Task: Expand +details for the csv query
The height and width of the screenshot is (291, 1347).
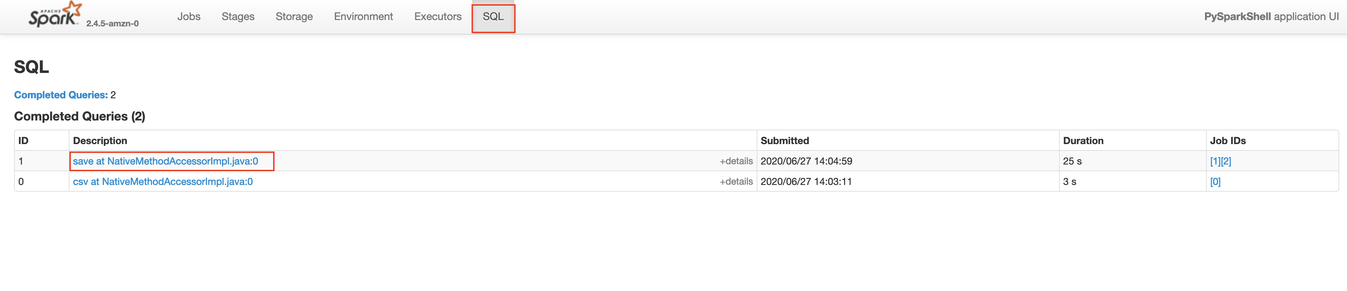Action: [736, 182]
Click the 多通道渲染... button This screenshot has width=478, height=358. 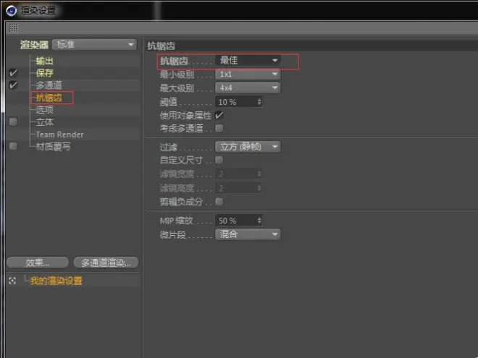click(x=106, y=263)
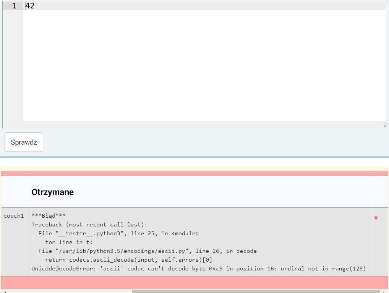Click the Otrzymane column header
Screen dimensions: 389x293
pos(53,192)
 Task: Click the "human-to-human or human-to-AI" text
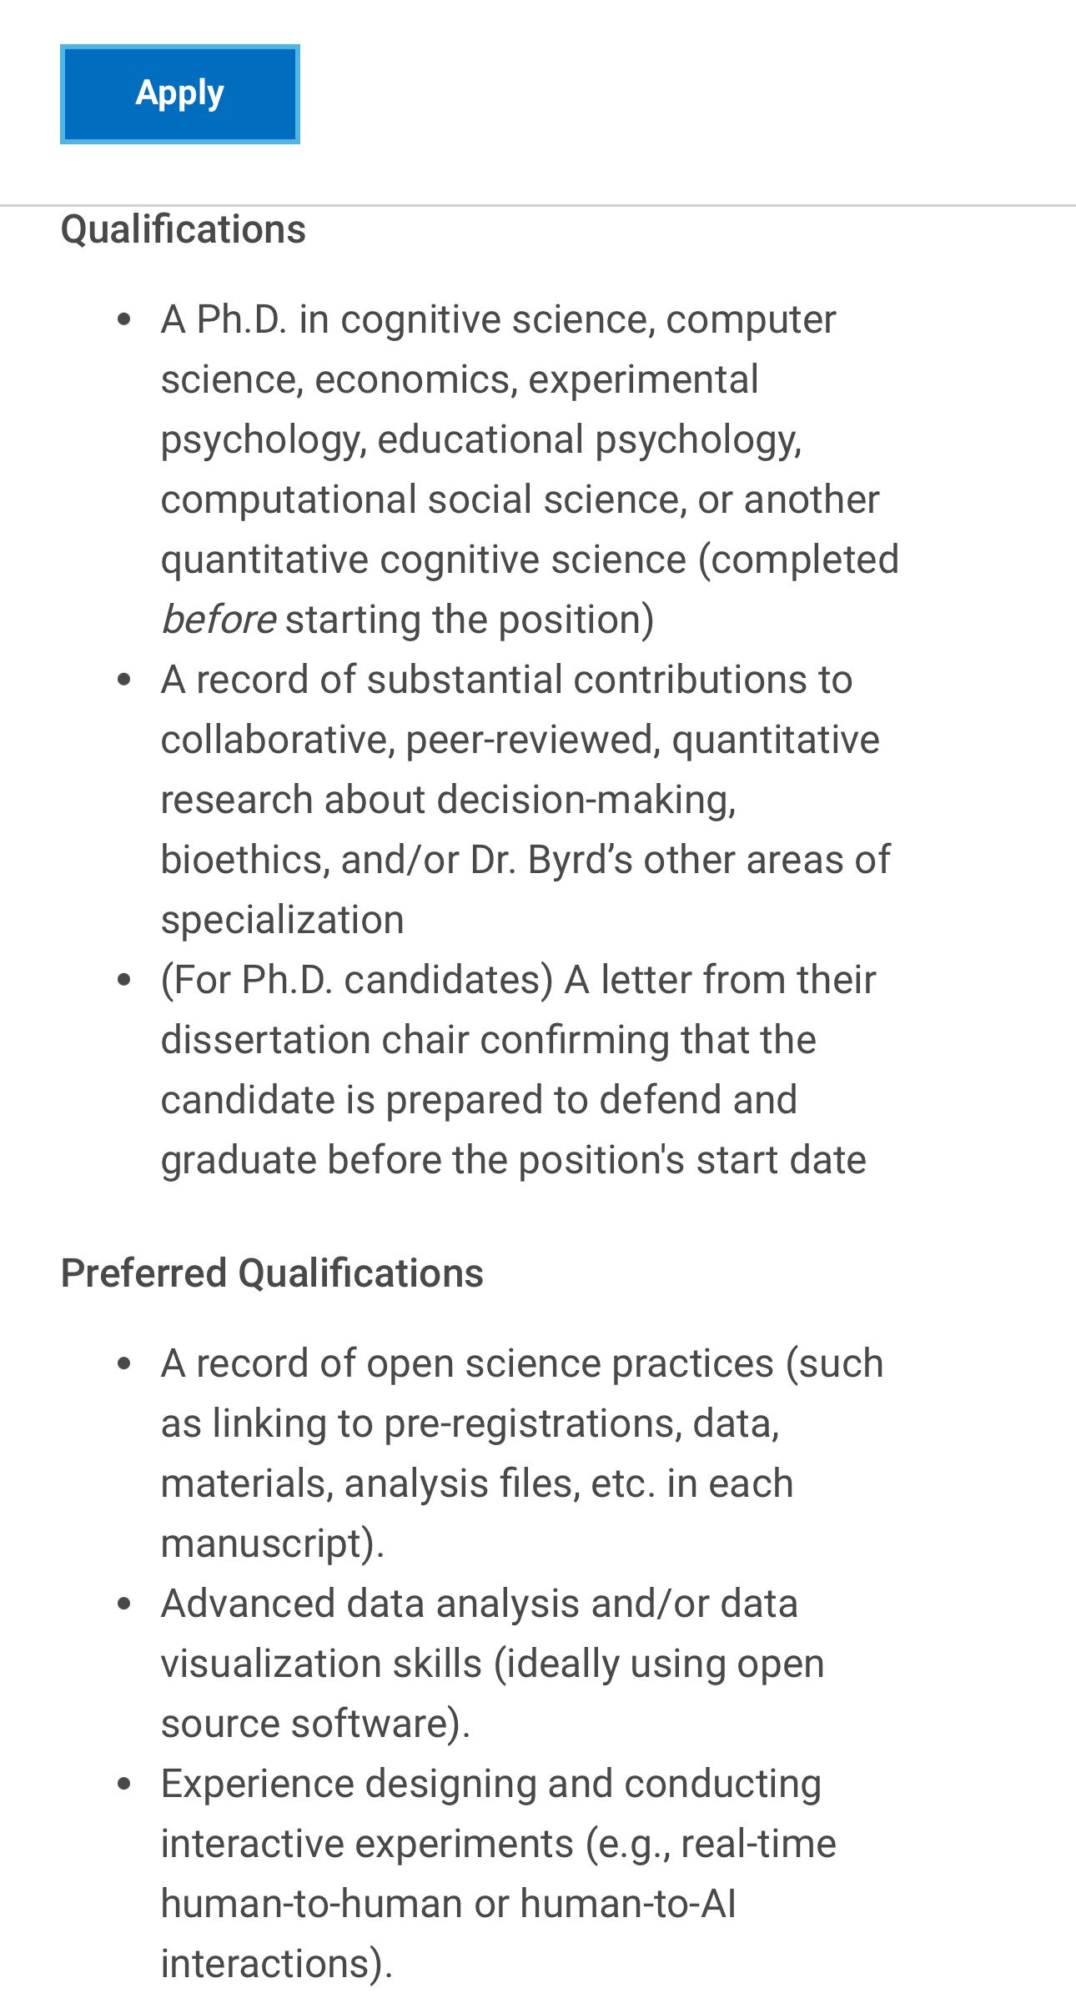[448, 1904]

===============

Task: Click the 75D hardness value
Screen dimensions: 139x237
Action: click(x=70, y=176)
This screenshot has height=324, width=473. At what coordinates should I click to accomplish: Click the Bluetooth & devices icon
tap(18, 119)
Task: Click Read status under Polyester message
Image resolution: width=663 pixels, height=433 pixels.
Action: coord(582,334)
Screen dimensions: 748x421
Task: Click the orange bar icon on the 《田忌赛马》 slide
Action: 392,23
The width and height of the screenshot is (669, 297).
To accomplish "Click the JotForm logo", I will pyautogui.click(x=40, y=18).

===============

BRIEF.
Where the listing above has a line with "Screen dimensions: 139x237", start there, and output every line exactly through the line with "The width and", which is also included.

RESPONSE TO THE TASK.
Screen dimensions: 139x237
Action: click(x=70, y=176)
This screenshot has height=324, width=473. At what coordinates should I click to accomplish: Click the Bluetooth & devices icon
tap(18, 119)
Task: Click Read status under Polyester message
Image resolution: width=663 pixels, height=433 pixels.
Action: coord(582,334)
Screen dimensions: 748x421
Task: Click the orange bar icon on the 《田忌赛马》 slide
Action: 392,23
The width and height of the screenshot is (669, 297).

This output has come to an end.